● **Tujuan 1**: Sebutkan semua nama orang yang disebut dalam kutipan tentang Houthi.

Dengan menyatakan serangan di Laut Merah sebagai wujud solidaritas pada Palestina, Houthi bisa menjaga dukungan. Juneau mengingatkan isu Palestina amat penting di Timur Tengah. ”Perang Gaza memberi Houthi alasan menjaga dukungan sekaligus unjuk kekuatan hingga ke luar Yaman,” ujarnya.
Baca juga: AS Siapkan Serangan Lanjutan terhadap Kelompok-kelompok yang Didukung Iran
Peneliti International Crisis Group, Ahmed Nagi, menyebut dukungan pada Houthi kembali naik sejak mulai menyerang kapal-kapal di Laut Merah. ”Perang (di Gaza) meredakan tuntutan domestik pada Houthi,” ujarnya.
Nagi mengatakan, serangan ke Laut Merah membuat Houthi bisa mengklaim sebagai kelompok paling berkomitmen pada Palestina. Meski kelompok lain di Timur Tengah ikut menyerang AS dan sekutunya, tidak ada yang lebih intensif dari Houthi.
Pemimpin kelompok itu, Mohammed Ali Al-Houthi, juga mengklaim solidaritas pada Palestina wujud keimanan. ”AS dan Inggris harus paham, ini waktunya kami membalas dan kami tidak kenal menyerah,” ujarnya dalam pernyataan tertulis.
Nadwa Al-Dawsari dari Middle East Institute menyebut, serangan AS dan sekutunya justru menguntungkan Houthi. ”Mereka punya alasan mengajak lebih banyak orang bergabung dengan alasan sedang berjihad,” katanya.
Faktor luar
Peneliti Royal United Services Institute (RUSI), Sam Cranny-Evans, menyoroti faktor lain yang membuat Houthi bisa bertahan. Paling pokok, lawan-lawannya tidak benar-benar menggunakan seluruh kekuatan untuk meluluhlantakkan Houthi.

● **Tujuan 2**: Ubah skala baris-baris entri dari baris yang memuat "Task: Click the" sampai baris yang memuat "Action: coord(454,521)", termasuk kedua baris itu dan permintaannya, dengan mengalikan setiap koordinat pada jawaban dengan 0,5 lalu membulatkannya ke bilangan bulat (nilai setengah dibulatkan ke atas). Tuliskan hanya baris-baris itu tanpa menyertakan gambar.

● **Data Sumber**:
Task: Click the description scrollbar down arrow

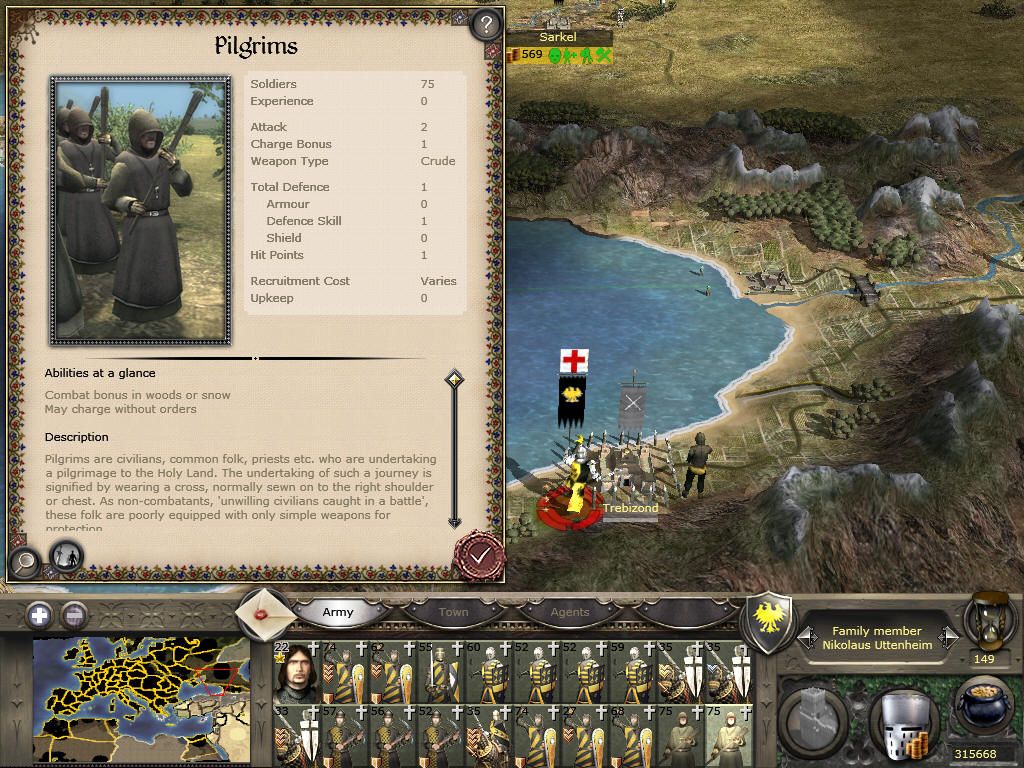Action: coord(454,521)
==
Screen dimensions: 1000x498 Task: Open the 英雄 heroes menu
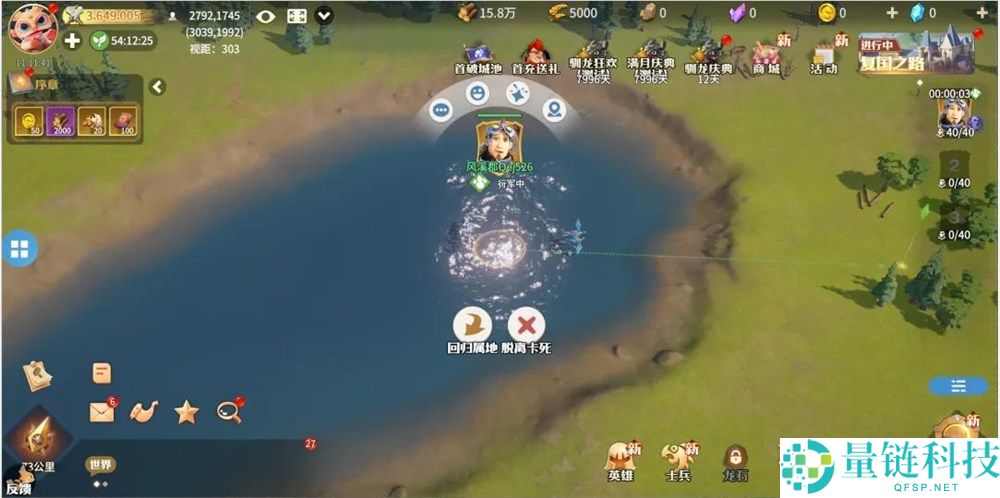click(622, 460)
---
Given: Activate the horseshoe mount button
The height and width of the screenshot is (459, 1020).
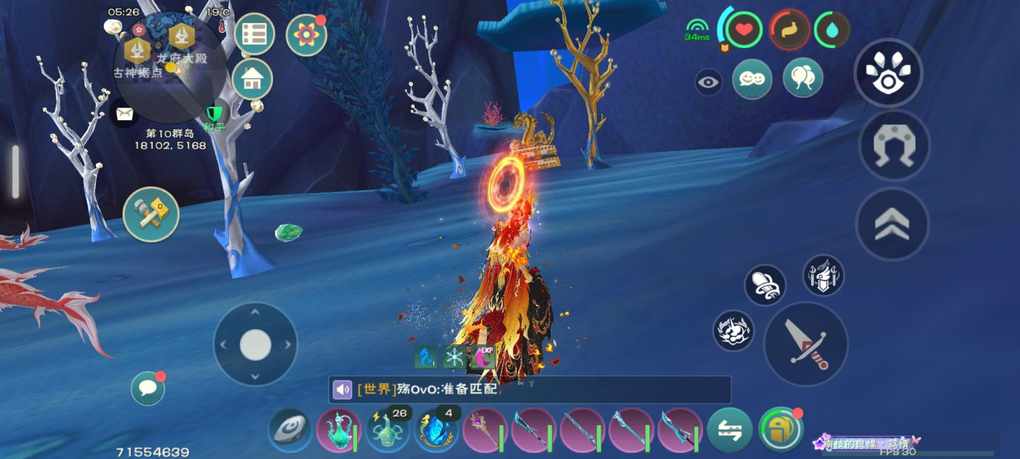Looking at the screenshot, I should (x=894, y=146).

● **Keluaran Lengkap 1**:
Juneau
Ahmed Nagi
Mohammed Ali Al-Houthi
Nadwa Al-Dawsari
Sam Cranny-Evans

● **Keluaran Lengkap 2**:
Task: Click the description scrollbar down arrow

Action: coord(227,261)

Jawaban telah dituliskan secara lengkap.